First published in the Financial Times on 18th December 2012.

Banks must end their reliance on property and lend against other assets to help industry

Probably my biggest career mistake has been to not borrow enough. If you are in business and ambitious, then you need to learn how to obtain debt: ideally lots of it. Loans are required to develop companies and buy assets without dilution – unless you are lucky enough to own a self-financing business.

The period leading up to 2008 saw the greatest credit boom in history, when banks seemingly lent money against almost anything. And those who made the most money were those who employed the most debt. I largely missed the party, but at least I didn’t suffer too much of a hangover.

The leading borrowers were, as ever, in the property businesses.
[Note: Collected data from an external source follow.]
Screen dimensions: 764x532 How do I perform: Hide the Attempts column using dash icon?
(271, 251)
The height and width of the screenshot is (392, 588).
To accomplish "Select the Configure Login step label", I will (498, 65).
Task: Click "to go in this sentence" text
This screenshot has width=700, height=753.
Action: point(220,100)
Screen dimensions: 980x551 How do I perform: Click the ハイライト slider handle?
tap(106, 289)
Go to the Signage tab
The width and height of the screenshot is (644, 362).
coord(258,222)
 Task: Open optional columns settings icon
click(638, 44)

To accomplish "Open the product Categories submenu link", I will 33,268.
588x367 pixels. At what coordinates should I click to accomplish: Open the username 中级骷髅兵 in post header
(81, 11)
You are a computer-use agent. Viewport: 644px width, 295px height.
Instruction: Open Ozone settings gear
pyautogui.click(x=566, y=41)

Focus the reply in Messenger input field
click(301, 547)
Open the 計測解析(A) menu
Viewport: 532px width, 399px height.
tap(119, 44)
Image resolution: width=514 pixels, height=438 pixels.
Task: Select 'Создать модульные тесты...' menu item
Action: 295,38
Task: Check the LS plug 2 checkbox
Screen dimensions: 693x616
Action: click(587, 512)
Real estate is usually the core of any bank lending book, and property developers and investors understand that half the secret of success is leverage. And in turn, the banks that had to be rescued were the ones with greatest exposure to property.
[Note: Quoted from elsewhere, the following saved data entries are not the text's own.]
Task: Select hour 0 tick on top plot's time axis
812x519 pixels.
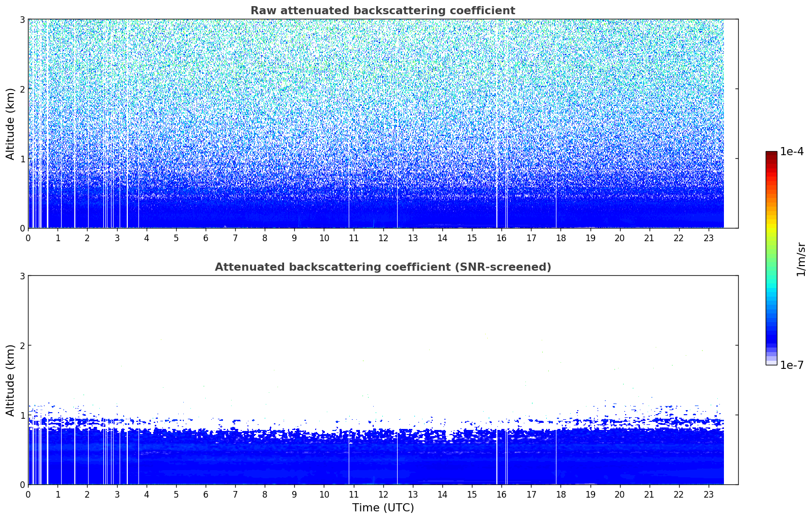Action: click(x=28, y=238)
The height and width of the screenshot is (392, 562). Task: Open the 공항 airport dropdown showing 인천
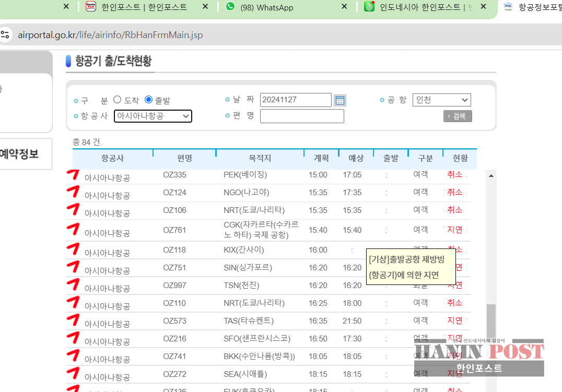point(441,100)
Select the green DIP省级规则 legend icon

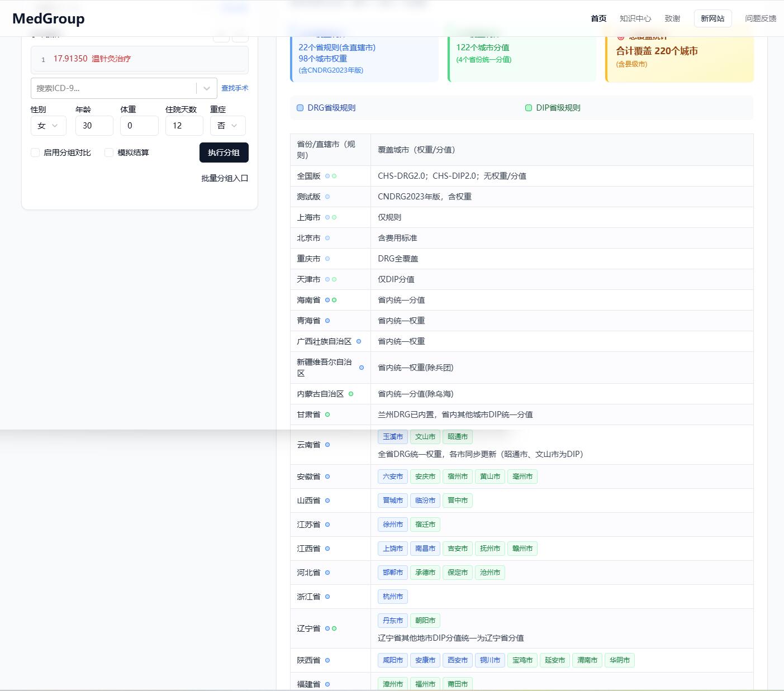pyautogui.click(x=529, y=107)
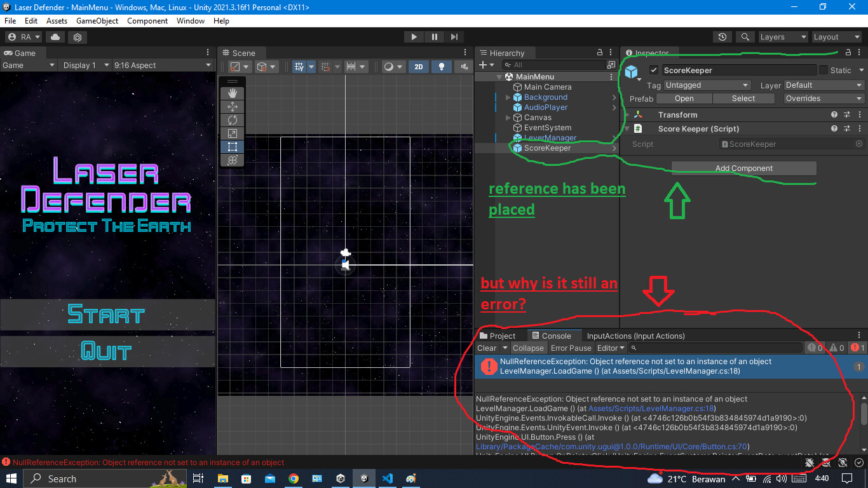Click the Play button to start game
The image size is (868, 488).
(414, 37)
Banks don’t just lend to property companies – they use property as security even when the facility is for something else entirely. It might be funding working capital, the marketing costs of a launch or even a personal holiday. The banking profession falls back on bricks and mortar as security for at least two-thirds of its loans if residential mortgages are included.

There is historical logic in lending against a tangible asset such as property, but in many countries that unchallenged belief is taking a battering. The US, Spain, Ireland, Portugal and Greece have all suffered unprecedented property slumps in recent years. Property in Japan is still substantially below the price it commanded 30 years ago – even in nominal terms. And the rot is spreading. For forced sellers in most of France, Italy and Britain, excluding cities such as London, home values have also tumbled. Millions of home mortgages around the world are underwater, while tens – perhaps hundreds – of billions of commercial property loans are in trouble.

Not only can property prices fall significantly, but buildings can also go from being income producers to cost burdens. A friend recently bought a substantial office block in southern England in reasonable condition at perhaps a quarter of its build cost – with the land for free. It is partly occupied – but unless he manages to find more tenants in the coming years, he will lose money. The present rents are the same as they were 15 years ago – and it is a struggle to find new occupiers.

Incredibly low interest rates have propped up real estate values everywhere. But one day rates will rise – and that will put more downward pressure on property prices.

Meanwhile property valuation remains a dark art, and with few transactions, owners and lenders can get away without marking prices down to honest levels. No doubt many banks, funds and companies would be bust if they did. This is the “extend and pretend” game, where everyone in the daisy chain carries on the charade – because to admit default would declare the participants insolvent and throw the staff out of work.

More than half of all institutional property value in Britain is represented by shops. Landlords and banks appear in denial about the earthquake ripping through the retail sector. The digital revolution means many more chains will go bust in the next few years. Dozens – perhaps hundreds – of malls and retail parks will become redundant. What of retail yields then?

Banks were lazy and property lending seemed easy during the boom. This bias crowded out other borrowers. Now bankers must switch their emphasis, and reduce their focus on real estate. They should become more sophisticated about lending against cash flow, intellectual property, receivables, equipment and the like. Lending to productive industry helps create jobs and exports, and might well provide better collateral than supposedly reliable assets such as houses and shopping centres.

Regulators too must realise the world has changed, and adjust their rules to reflect new realities about asset classes. The global property bubble has burst, and many of the tired assumptions about what is a modern repository of value have been proved wrong. Banks should reinvent themselves, and find ways to finance innovation and the future, instead of relying on broken lending models.